Les avis sont multiples et partagés. A chacun d'en faire son miel. Certains y voient une amélioration du climat déclenchant une profusion de fleurs à butiner quand d'autres préfèrent simplement saluer une météo plus clémente. Tous s'accordent à dire que la récolte à venir est prometteuse.
Philippe Lunel est apiculteur professionnel à Saint-Sernin dans le sud Ardèche. Et comme pour beaucoup de ses collègues apiculteurs, la récolte démarre sous les meilleurs auspices. Contrairement à l'année dernière où la saison avait très mal démarré, cette année s'avère pour le moment exceptionnelle. Et cela n'a rien à voir avec le Coronavirus.
"Le confinement n'y est pour rien du tout là-dedans. C'est uniquement une question de météo. L'hiver a été doux, les ruches ont démarré plus tôt et les pluies sont tombées aux bons moments pour régénérer la campagne, c'est uniquement çà. D'ailleurs et c'est un signe, l'acacia est une fleur très fragile, elle est souvent détruite par le vent où les pluies, cette année on a pu en faire" raconte Philippe Lunel.
Toujours selon Philippe Lunel, la pollution atmosphérique en baisse avec le nombre de véhicules en moins sur les routes ne serait pas un facteur déterminant dans la bonne santé des abeilles. L'apiculteur rappelle que ce sont les multiples pesticides répandus dans la nature qui détruisent les essaims.
"Dans les cultures, les épandages ont continué à se dérouler avec la même fréquence, les agriculteurs ont continué à travailler normalement pendant le confinement" précise Philippe Lunel. Quant au non fauchage des routes qui augmenterait le nombre de fleurs à butiner, "c'est insignifiant" réplique l'apiculteur.
Ce n'est pas tout à fait l'avis de Pascal Binon, apiculteur professionnel et président d'honneur du Groupement de Défense Sanitaire des Abeilles (GDSA) de l'Ardèche. Il pense que le confinement lié au Coronavirus a été profitable aux abeilles sans toutefois pouvoir y apporter des preuves.
"C'est tout à fait plausible que cette diminution de la pollution ait modifié le climat, notamment en terme de différence de températures entre la nuit et le jour, on a tous pu le constater, la lumière du jour était plus limpide... Ce qui aurait profité aux végétaux. Les pousses auraient été plus fortes, la sève aurait été plus dense et les floraisons n'en auraient été que meilleures.
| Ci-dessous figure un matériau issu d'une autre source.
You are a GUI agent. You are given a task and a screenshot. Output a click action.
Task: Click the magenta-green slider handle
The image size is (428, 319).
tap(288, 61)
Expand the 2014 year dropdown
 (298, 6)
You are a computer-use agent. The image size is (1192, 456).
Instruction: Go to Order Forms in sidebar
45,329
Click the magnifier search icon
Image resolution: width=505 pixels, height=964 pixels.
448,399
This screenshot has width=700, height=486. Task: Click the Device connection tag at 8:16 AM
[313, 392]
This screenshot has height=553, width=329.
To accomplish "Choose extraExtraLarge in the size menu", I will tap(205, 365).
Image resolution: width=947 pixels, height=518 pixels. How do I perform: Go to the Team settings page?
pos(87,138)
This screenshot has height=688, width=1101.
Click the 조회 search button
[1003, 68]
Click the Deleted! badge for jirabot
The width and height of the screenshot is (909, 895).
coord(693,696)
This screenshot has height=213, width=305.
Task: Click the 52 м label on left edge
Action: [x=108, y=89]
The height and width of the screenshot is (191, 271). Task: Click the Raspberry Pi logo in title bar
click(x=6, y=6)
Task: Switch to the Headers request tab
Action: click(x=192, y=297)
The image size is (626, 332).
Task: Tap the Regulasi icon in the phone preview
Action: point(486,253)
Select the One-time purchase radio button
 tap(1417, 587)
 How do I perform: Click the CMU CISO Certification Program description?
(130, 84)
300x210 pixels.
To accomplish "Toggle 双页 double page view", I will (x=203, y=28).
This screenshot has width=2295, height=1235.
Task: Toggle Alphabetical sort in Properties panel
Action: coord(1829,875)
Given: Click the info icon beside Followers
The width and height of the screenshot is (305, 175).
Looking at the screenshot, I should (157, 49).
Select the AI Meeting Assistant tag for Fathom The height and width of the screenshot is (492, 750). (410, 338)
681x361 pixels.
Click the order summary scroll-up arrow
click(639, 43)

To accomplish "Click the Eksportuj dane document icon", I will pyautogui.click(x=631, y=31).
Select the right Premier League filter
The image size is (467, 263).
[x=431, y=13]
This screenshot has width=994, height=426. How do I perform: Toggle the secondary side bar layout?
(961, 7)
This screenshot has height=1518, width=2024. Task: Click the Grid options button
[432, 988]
Les abeilles en auraient profité davantage en ramenant plus de pollens à la ruche pour alimenter les larves. Ce qui explique qu'actuellement les colonies sont très populeuses" explique Pascal Binon.
Si la météo de fin de printemps et d'été continue à bien se comporter, les miellées pourraient être importantes cette année. Les récoltes ne font que commencer.
D'autres avis divergent encore sur la question. Le GDSA07 qui gère aussi un rucher-école au domaine du Pradel voit passer chaque année plus d'une centaine d'élèves. Et les avis sont souvent nombreux pour comprendre la nature et s'adapter au métier. Certains y voient aussi cette capacité qu'a la nature à une forme de résilience suite à 3 ou 4 années consécutives de sécheresse.
C'est le cas pour le châtaignier en Ardèche. Les arbres ont beaucoup souffert de ce manque d'eau. Comme sa floraison n'a pas encore commencé, il est encore trop tôt pour se prononcer sur sa future production de miel. La saison est encore longue et les apiculteurs prudents de nature, refusent de réjouir trop tôt. Les dictons comme celui-ci issus d'anciens apiculteurs ont la vie dure et se transmettent toujours encore entre générations : "Il ne faut pas vendre le miel avant qu'il ne soit en pot ".